• **WHAT IS REQUIRED**
Skip the pictures and write out, word for word, the lines below from the one with "Where should I" through the one with "Image resolution: width=782", inclusive.

• **MATERIALS PROVIDED**
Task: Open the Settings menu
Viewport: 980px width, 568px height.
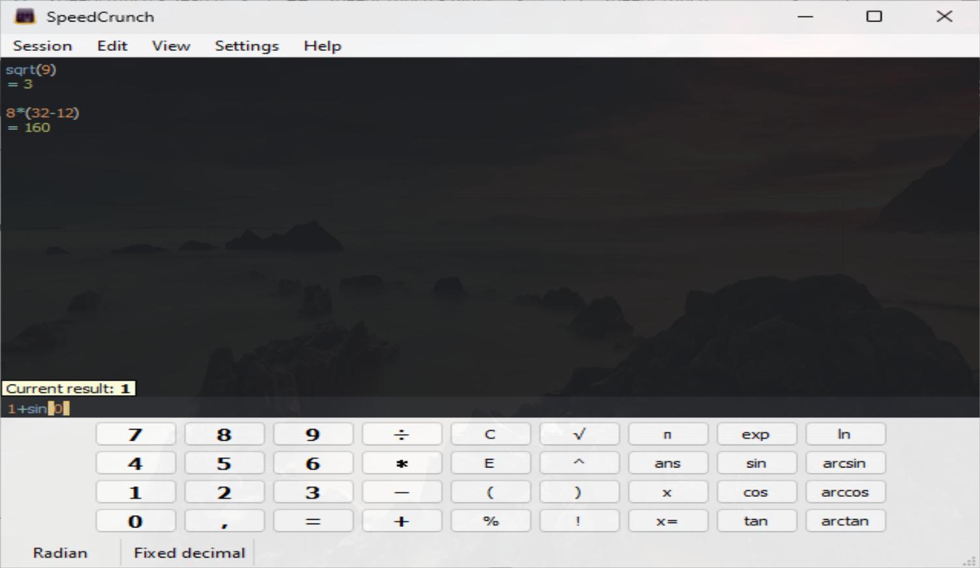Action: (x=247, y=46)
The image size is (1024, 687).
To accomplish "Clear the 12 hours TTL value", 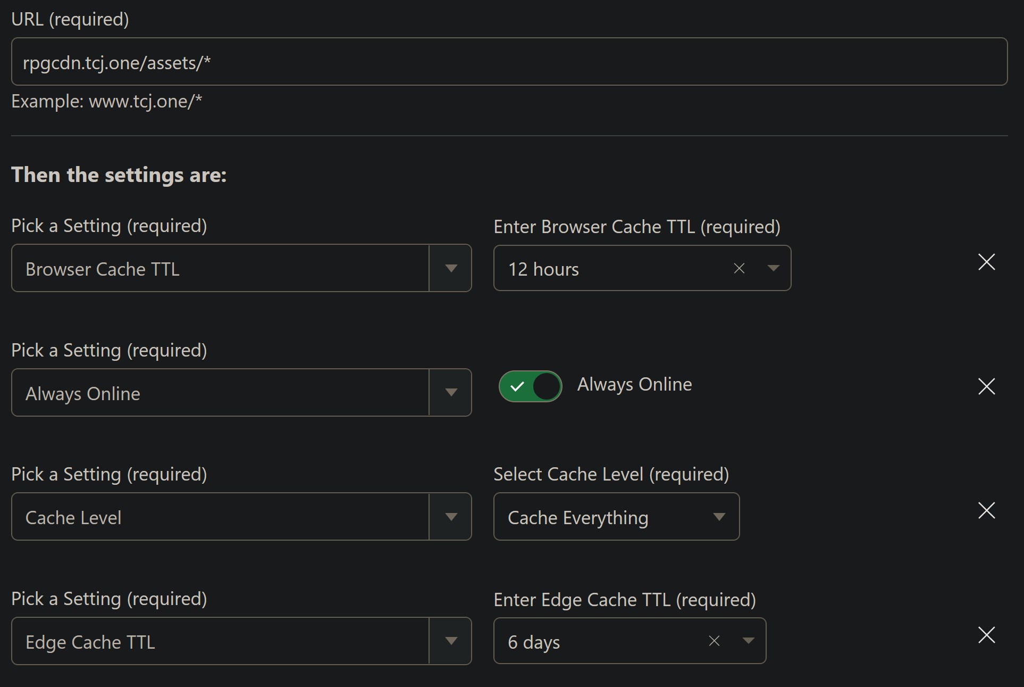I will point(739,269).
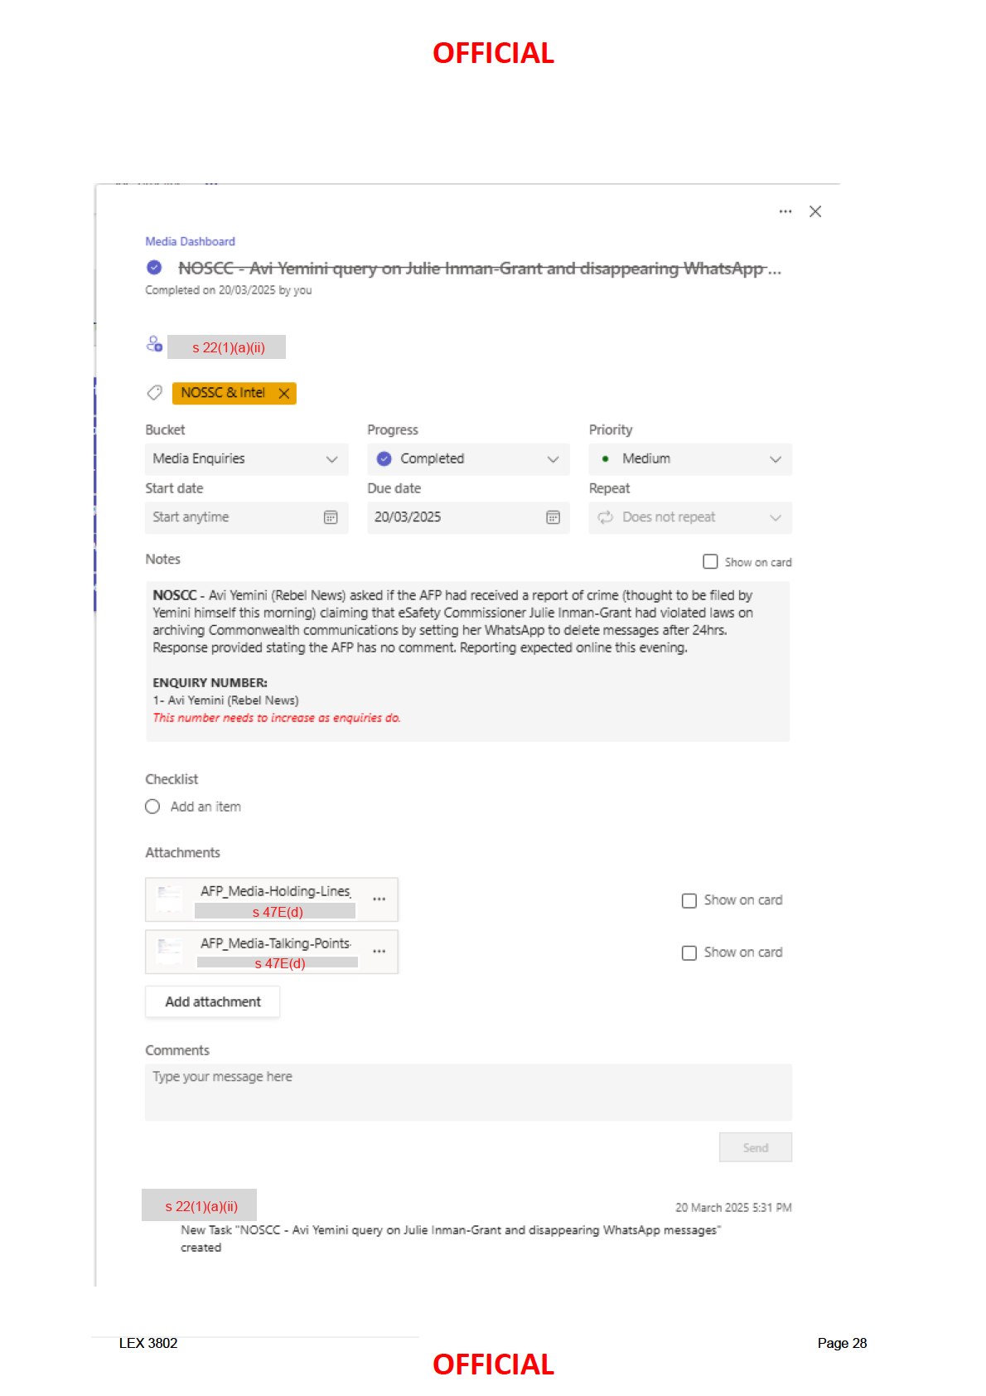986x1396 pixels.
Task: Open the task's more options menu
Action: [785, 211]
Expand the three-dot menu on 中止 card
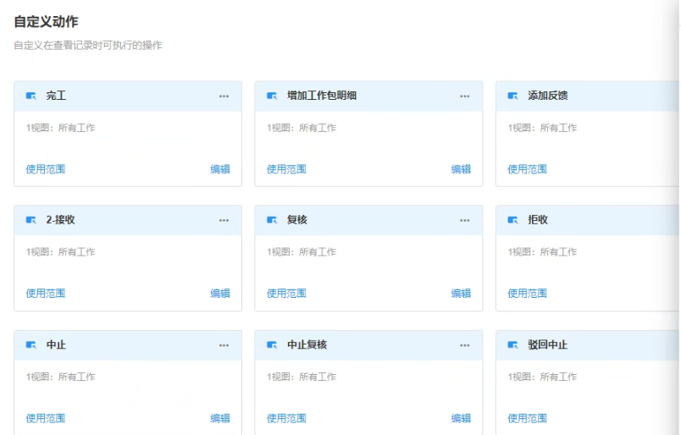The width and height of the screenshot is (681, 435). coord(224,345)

* * *

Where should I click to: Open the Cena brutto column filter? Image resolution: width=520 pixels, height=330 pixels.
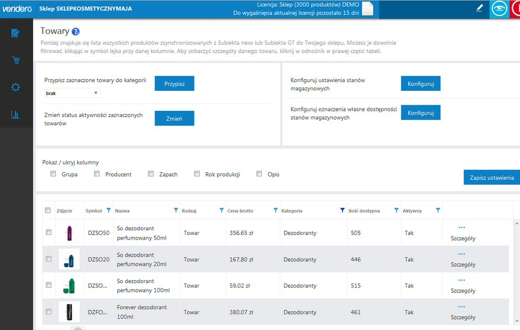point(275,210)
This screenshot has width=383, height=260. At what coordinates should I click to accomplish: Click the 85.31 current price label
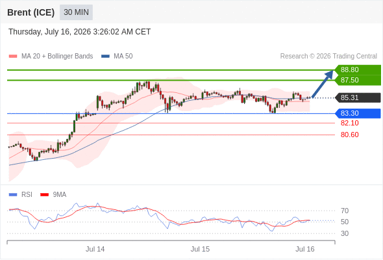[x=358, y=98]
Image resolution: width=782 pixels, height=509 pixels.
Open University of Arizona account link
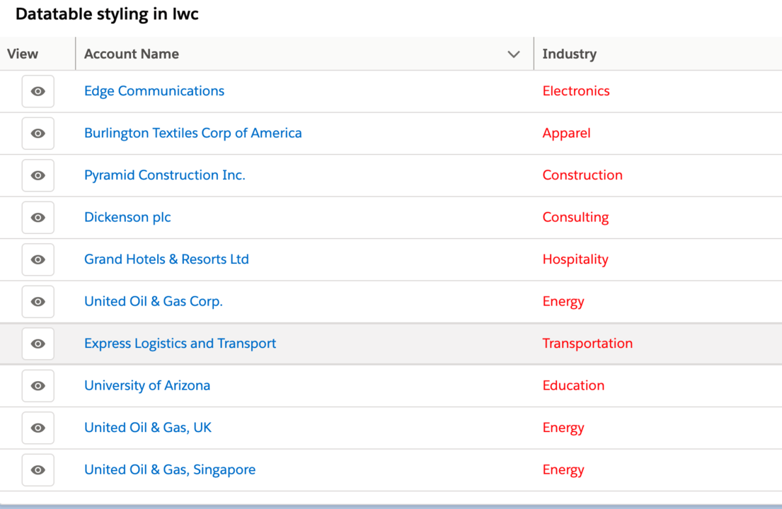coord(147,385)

• **RESPONSE AREA**
Where should I click to: Open the Cena brutto column filter? Image resolution: width=520 pixels, height=330 pixels.
point(275,210)
This screenshot has width=383, height=260. At what coordinates should I click to accomplish: Click the 85.31 current price label
[x=358, y=98]
Image resolution: width=782 pixels, height=509 pixels.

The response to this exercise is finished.